For decades, digital health has promised to help address many of the challenges of primary care. Digital-first approaches, using either telephone, video or online technologies to deliver care, have the potential of improving efficiency and patient safety, and reducing health inequities by increasing access to care (1). However, despite the promise, adoption rates have remained slow.
The COVID-19 pandemic has abruptly changed the landscape. Many countries have released national guidance reshaping primary care delivery, introduced remote triage and consultation systems (2). In a few weeks, primary care physicians have swiftly transitioned from face-to-face contacts to digital-first solutions — and many patients have willingly accepted the change.
If the transition phase is managed correctly, primary care can arrive at a “new normal”
Primary healthcare systems need to be deliberate and have clear plans to ensure that this devastating pandemic leaves a positive legacy. In the current, “emergency” phase, while maintaining their focus on responding to the outbreak, health systems need to partner with researchers to rigorously evaluate the impact of the changes in practice – and draw lessons for the long term. This should be followed by a transition phase, carefully planned and managed, to support the stable adoption of solutions that proved their value, without having to go through all the bureaucratic steps that were in place before the pandemic. This should be done in a safe and considerate way, building up patient digital literacy and involving healthcare staff in design and maintenance, which should be helped by the fact that many technologies have gone through unexpected real-world trials during the emergency phase. If the transition phase is managed correctly, primary care can arrive at a “new normal”: a safe, interconnected, technology-enabled model of delivery, supported by ongoing monitoring of the new solutions, an updated regulatory and inspection approach, and open standards.
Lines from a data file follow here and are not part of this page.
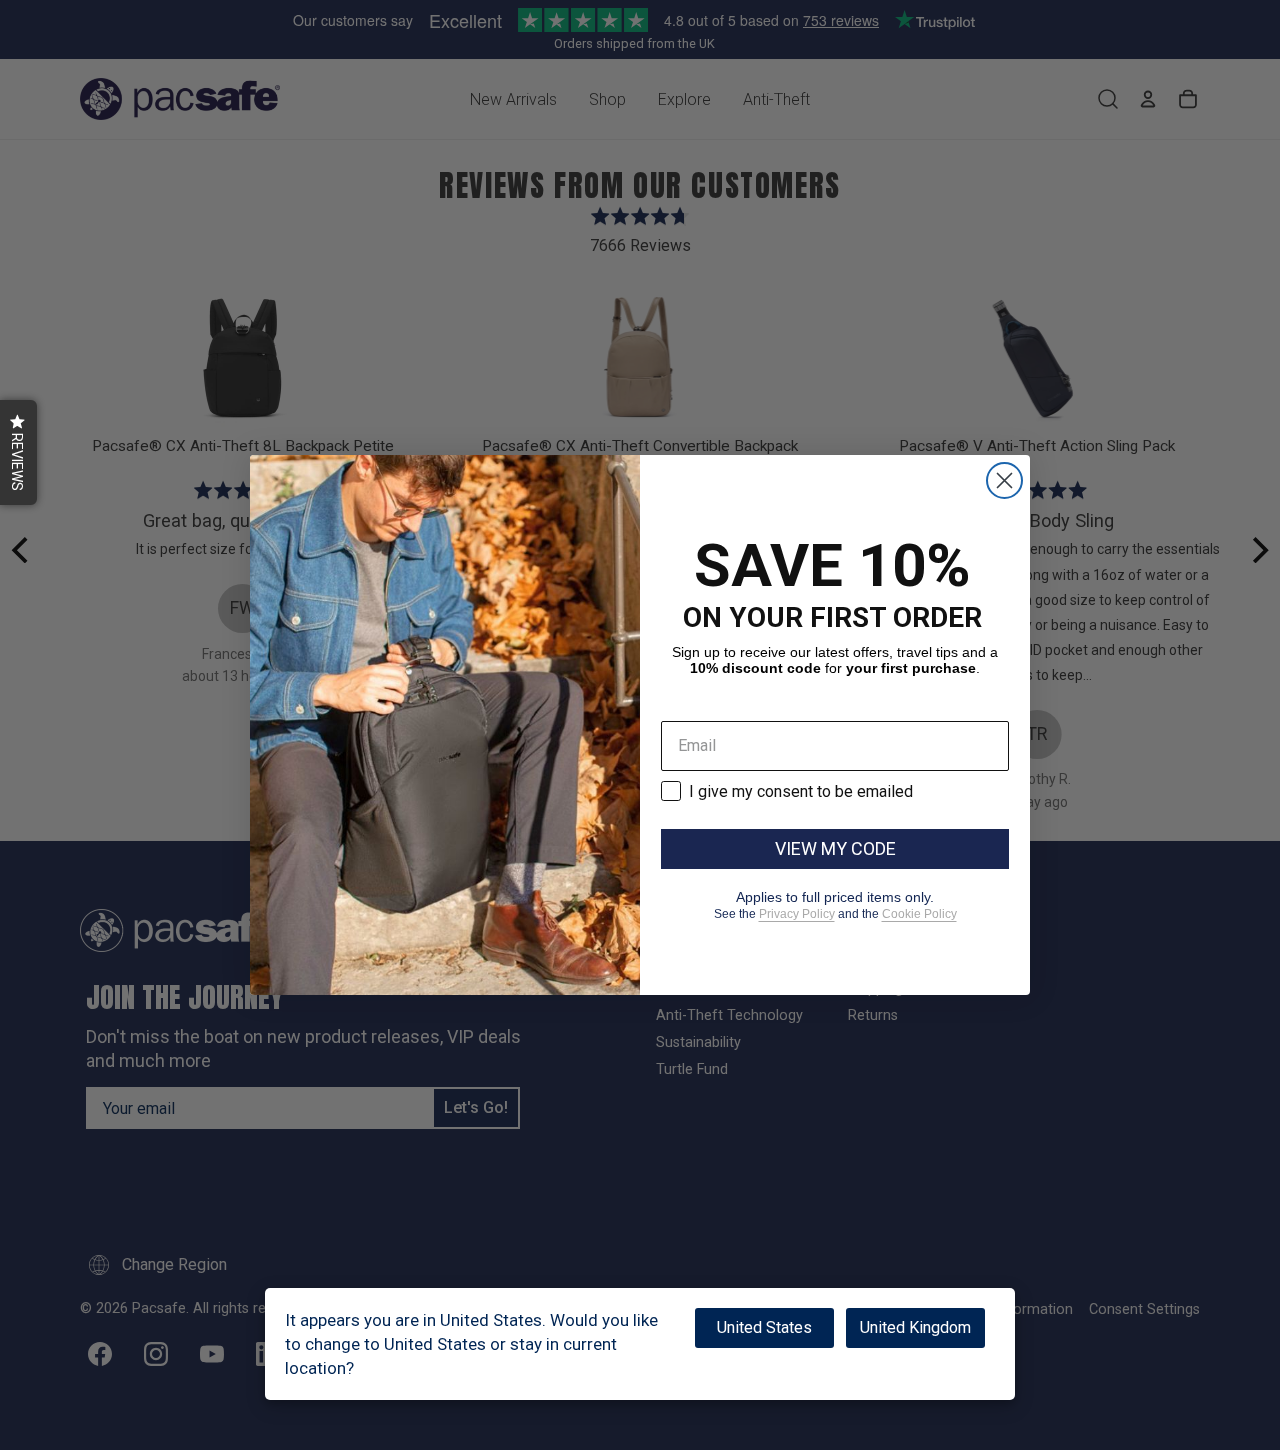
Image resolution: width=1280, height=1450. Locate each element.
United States (764, 1327)
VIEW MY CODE (835, 848)
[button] (18, 452)
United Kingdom (915, 1327)
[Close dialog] (1004, 480)
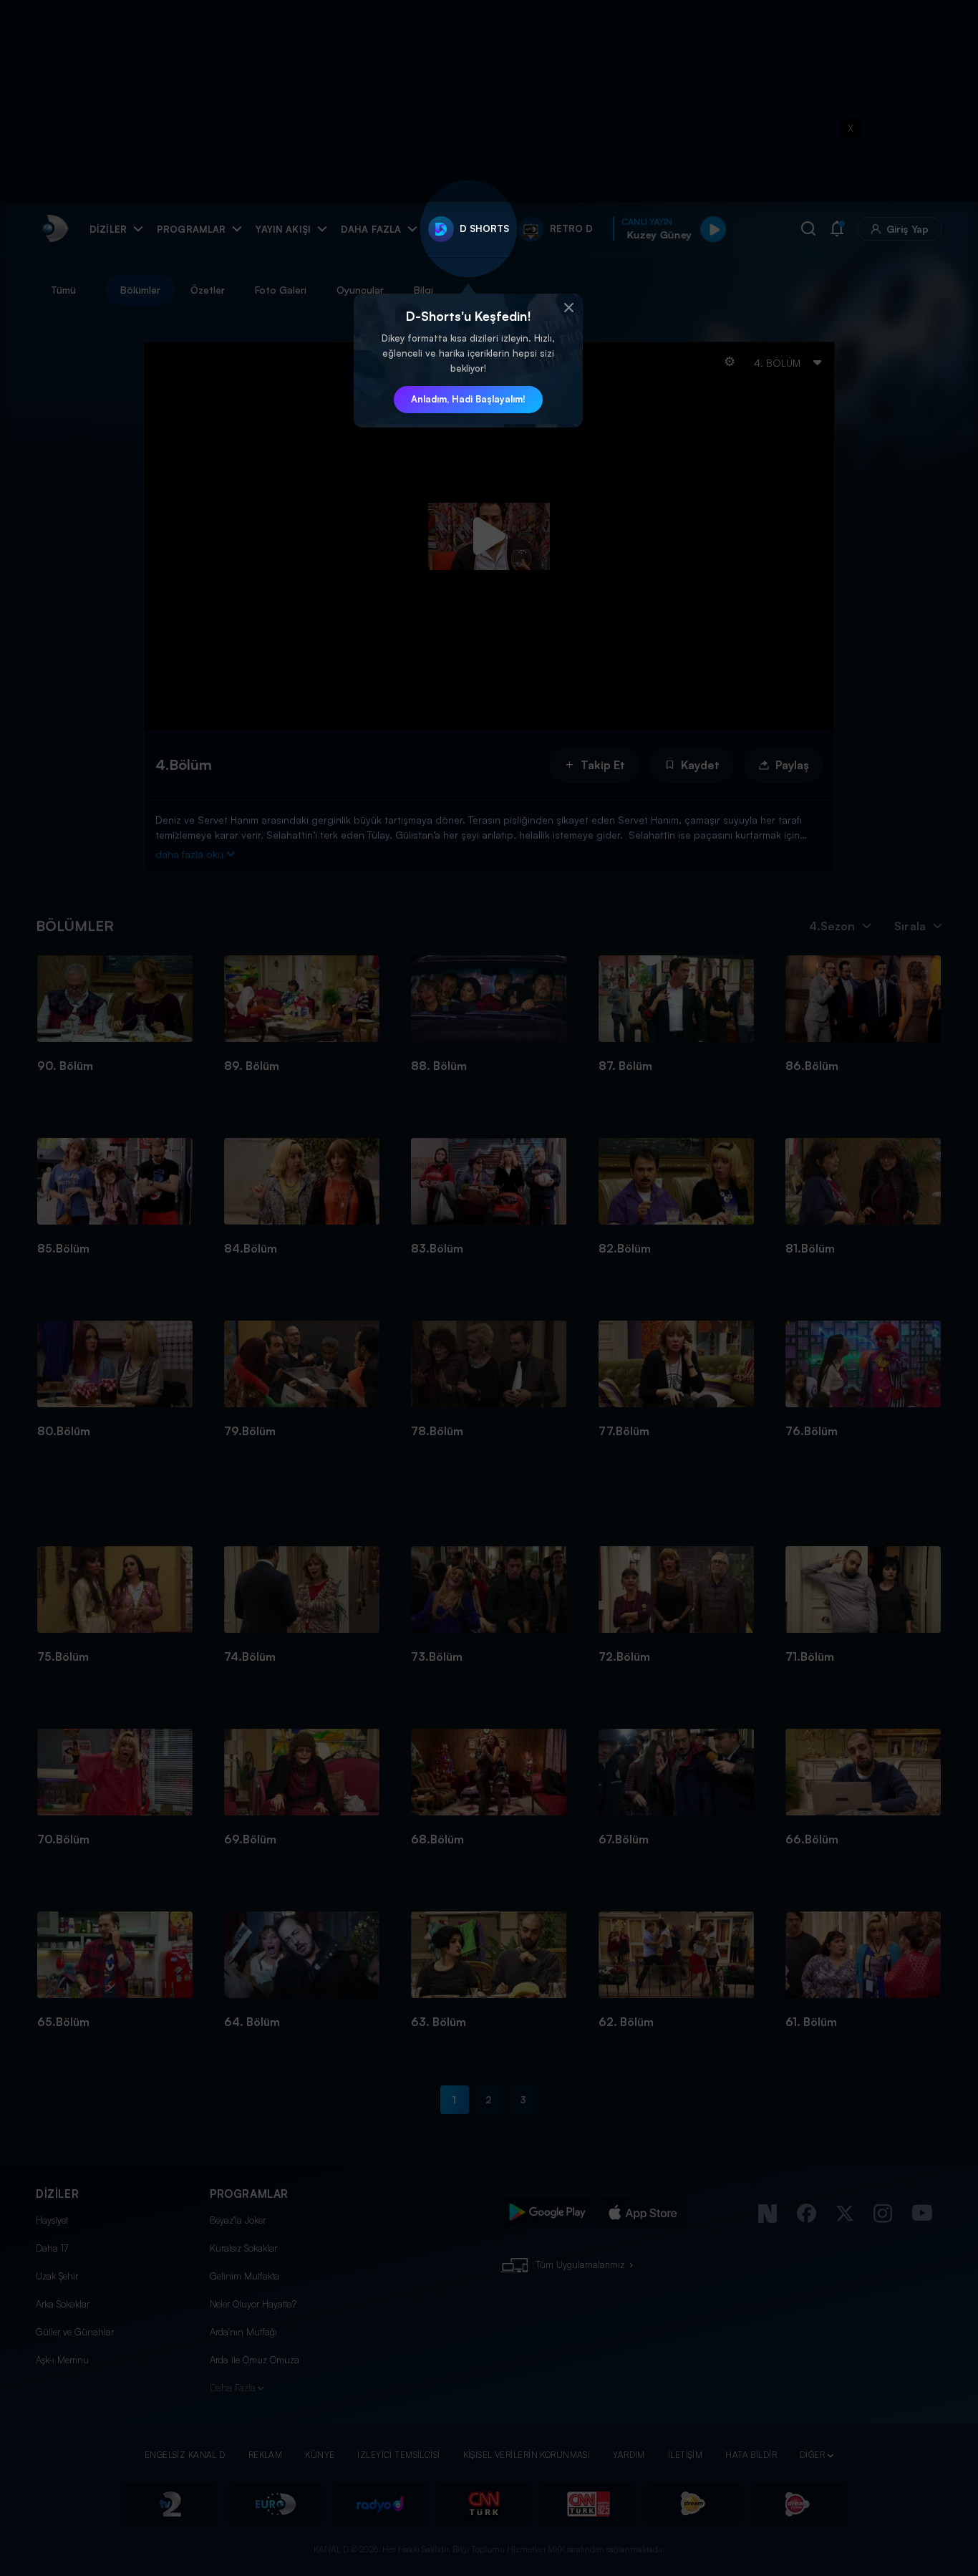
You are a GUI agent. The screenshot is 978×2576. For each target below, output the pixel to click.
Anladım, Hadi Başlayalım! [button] (468, 399)
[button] (568, 308)
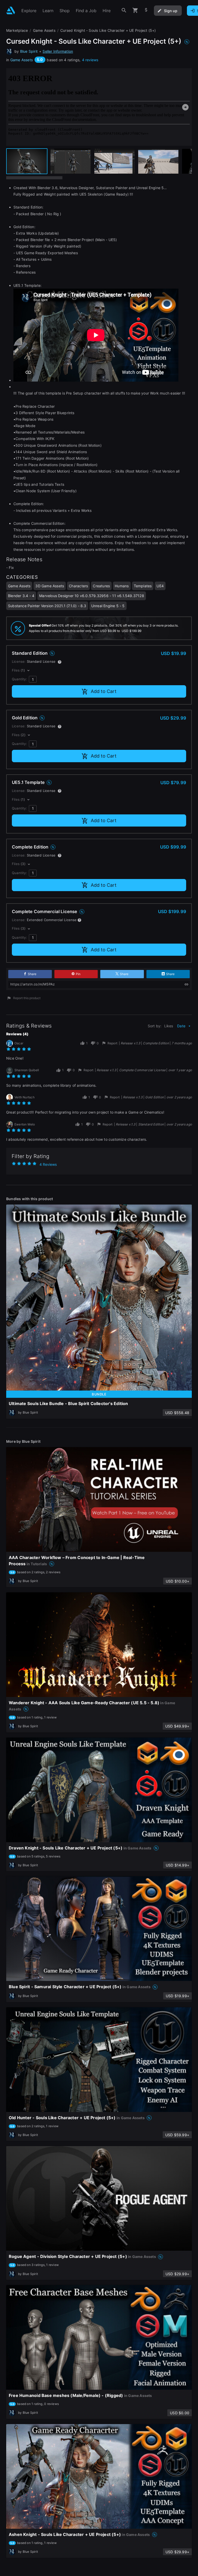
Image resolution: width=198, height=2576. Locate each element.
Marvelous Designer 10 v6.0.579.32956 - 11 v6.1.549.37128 (91, 595)
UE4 (160, 586)
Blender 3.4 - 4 (21, 595)
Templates (143, 586)
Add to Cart (104, 691)
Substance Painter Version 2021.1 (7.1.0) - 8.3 (47, 606)
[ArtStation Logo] (10, 10)
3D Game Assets (49, 586)
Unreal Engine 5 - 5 (108, 606)
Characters (78, 586)
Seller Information (58, 51)
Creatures (101, 586)
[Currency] (146, 10)
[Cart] (135, 10)
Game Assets (21, 60)
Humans (122, 586)
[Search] (124, 10)
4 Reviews (48, 1164)
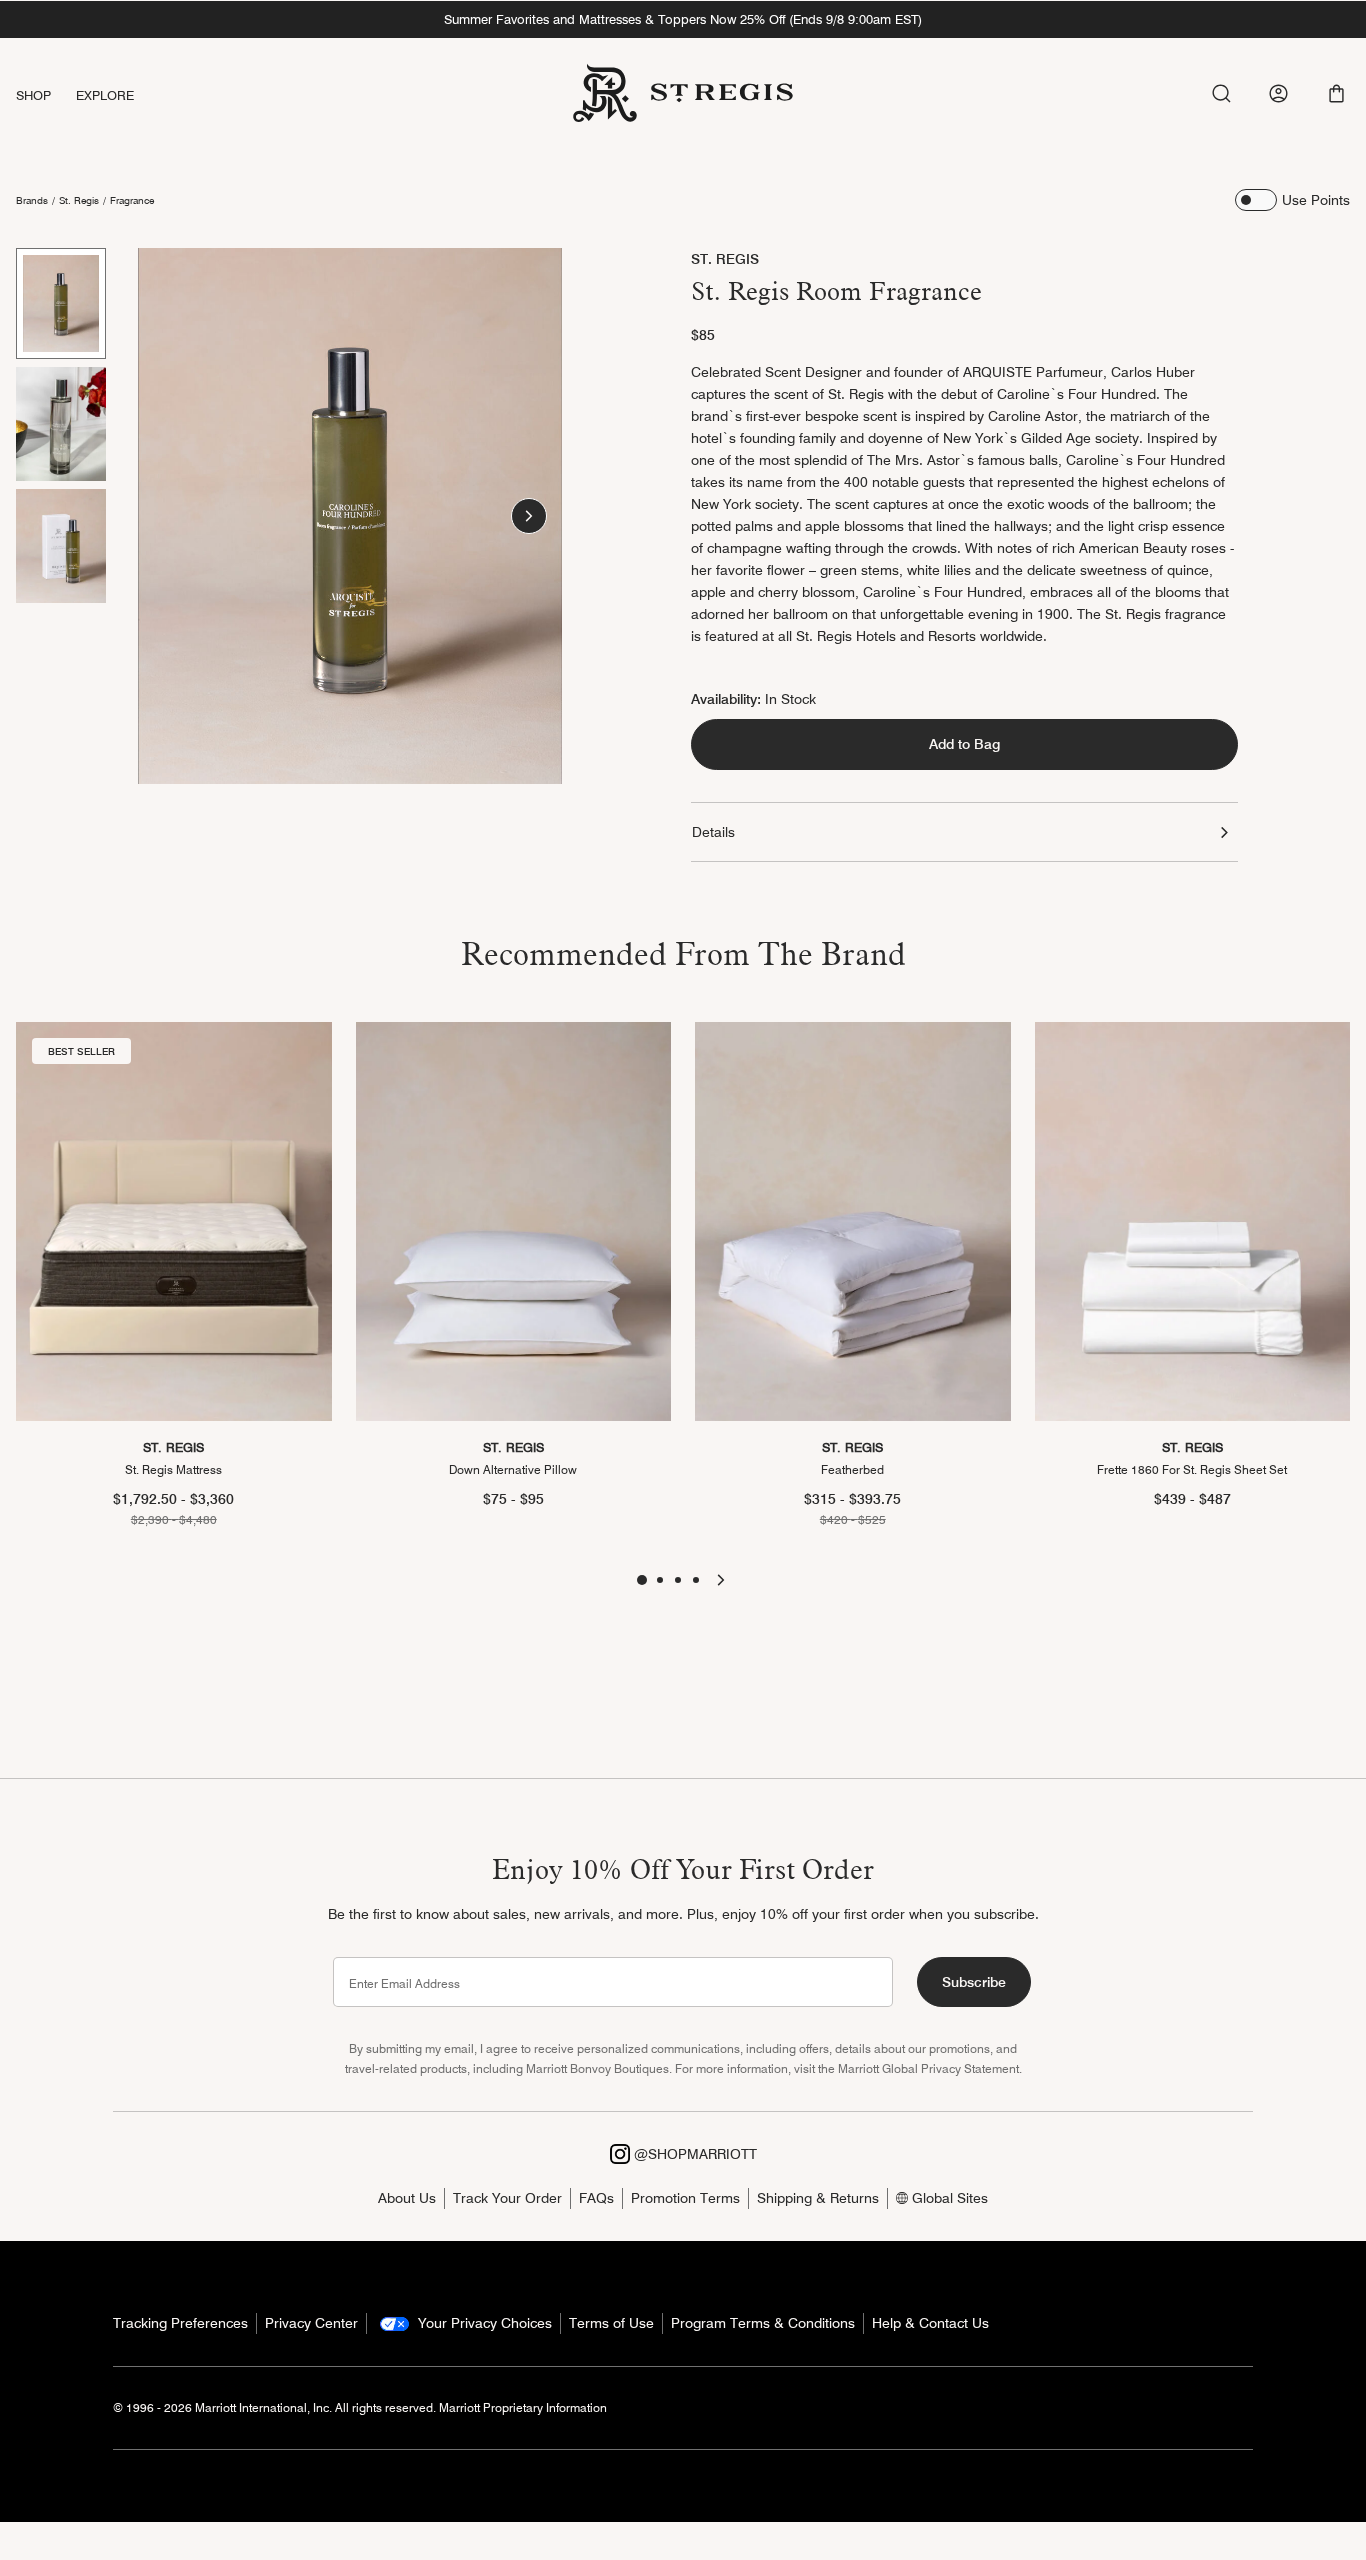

The pandemic is changing the face of primary care, but changes will not necessarily last after the outbreak is resolved. Health systems are set up to support the traditional ways of delivering care. The same powerful forces (behavioural, regulatory, financial) that slowed the uptake of technology will push us back towards the way things were before COVID-19 as soon as the emergency is over. There is an ethical imperative to learn from this massive real-life experiment, and use this once in a generation opportunity to take the best technology has to offer and change primary care for the better.
Ana Luisa Neves is a GP and Research Fellow at the Institute of Global Health Innovation, Imperial College London, where she focuses on use of digital technologies to deliver better, safer, and more patient-centred care. She is a member of the Executive Board of the European General Practice Research Network.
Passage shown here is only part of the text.